Women’s News: Women Are Better Multitaskers Than Men, Study Finds


By: By Elizabeth Palermo, LiveScience Contributor
Published: 10/28/2013 02:48 PM EDT on LiveScience

Anecdotal evidence has long supported the hypothesis that the fair sex is also the “do-a-bunch-of-things-at-the-same-time” sex. And now a study out of the U.K. helps to support the idea women are better at multitasking than men.

In a set of two experiments, psychologists at the University of Hertfordshire, the University of Glasgow and the University of Leeds pitted men against women to see if they could lend some scientific credibility to that commonly held belief that women are better than men at multitasking.

the first experiment, 120 men and 120 women played a computer game in which they were asked to carry out two tasks independently of one another. Both sexes performed these individual tasks with the same speed and accuracy. But when participants were asked to perform the two tasks at the same time, women were quicker; their responses were only slowed by about 61 percent compared with the first task, while men’s were slowed by about 77 percent.

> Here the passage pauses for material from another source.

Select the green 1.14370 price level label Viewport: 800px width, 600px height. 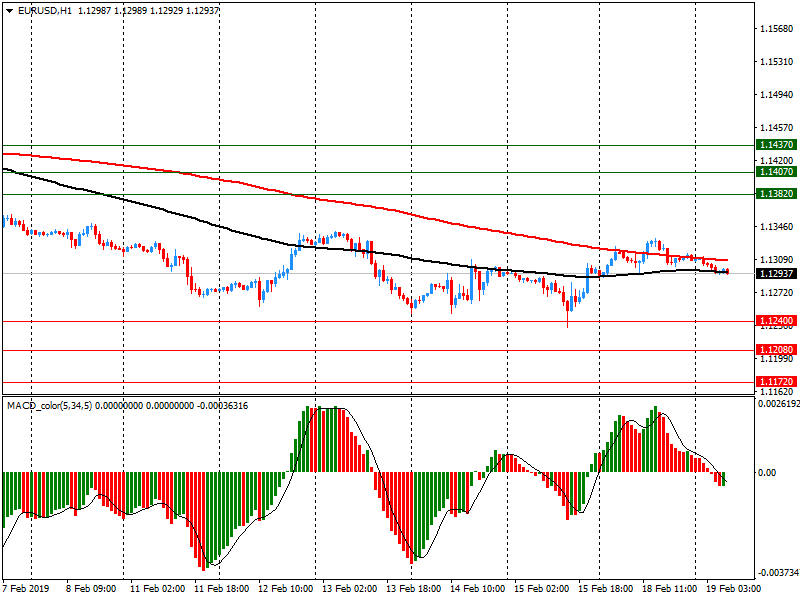776,145
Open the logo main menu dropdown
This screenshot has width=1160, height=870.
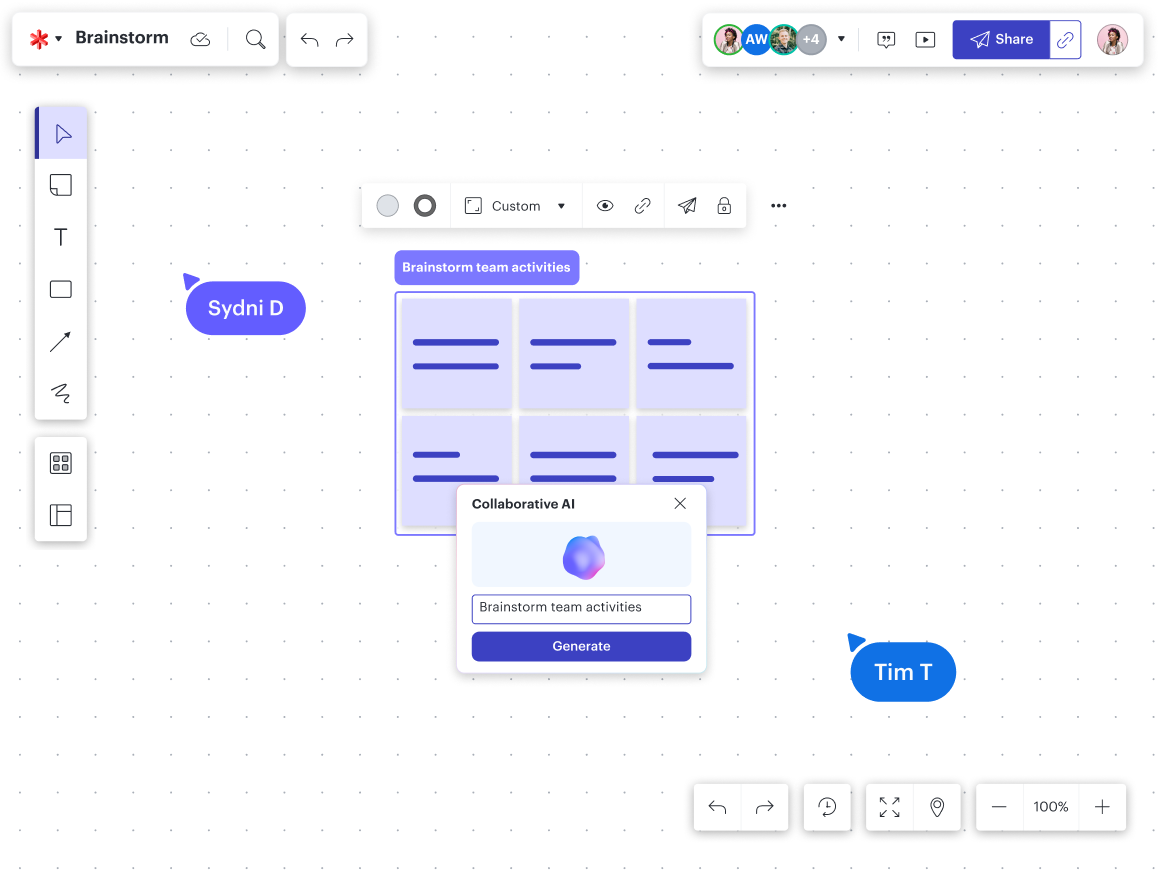click(45, 39)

According to researchers, the results of this experiment suggest women are more adept than men when it comes to switching quickly between different tasks. Women also fared better in the second experiment, in which both sexes were put to the test performing a set of common, real-life tasks — like sketching out a plan for finding a lost set of keys, locating different restaurants on a city map and solving simple arithmetic problems. Participants (47 men and 47 women) were given a certain amount of time to perform these various tasks simultaneously. To complicate matters even further, participants also had to contend with a ringing telephone that, if answered, prompted them for answers to general knowledge questions.

Women were found to be better at some types of “real world” multitasking, as well.

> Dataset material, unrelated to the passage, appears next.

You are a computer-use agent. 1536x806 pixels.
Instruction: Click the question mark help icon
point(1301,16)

“Men and women did not differ significantly at solving simple arithmetic problems, searching for restaurants on a map, or answering general knowledge questions on the phone, but women were significantly better at devising strategies for locating a lost key,” the researchers write online in the journal BMC Psychology.

Perhaps most significantly, women scored much higher than men on the key search task, leading researchers to suspect women might possess a higher level of cognitive control than men — particularly when it comes to planning, monitoring and inhibiting behavior.

The researchers caution against making generalizations based on this study because there is very little experimental evidence of multitasking differences between men and women. “Instead, we hope that other researchers will aim to replicate and elaborate on our findings,” they write.

Even so, humans overall may not be natural-born multitaskers, as research has suggested dividing attention across several tasks can tax the brain. Dividing attention across multiple activities is taxing on the brain, and can often come at the expense of real productivity, said Arthur Markman, a professor in the department of psychology at the University of Texas at Austin.

“There’s a small number of people who are decent multitaskers — this concept of a ‘supertasker’ — but at best, it’s maybe 10 percent of the population, so chances are, you’re not one of them,” Markman told LiveScience in June. “The research out there will tell you that there are a couple of people who are good at it, but it’s probably not you.”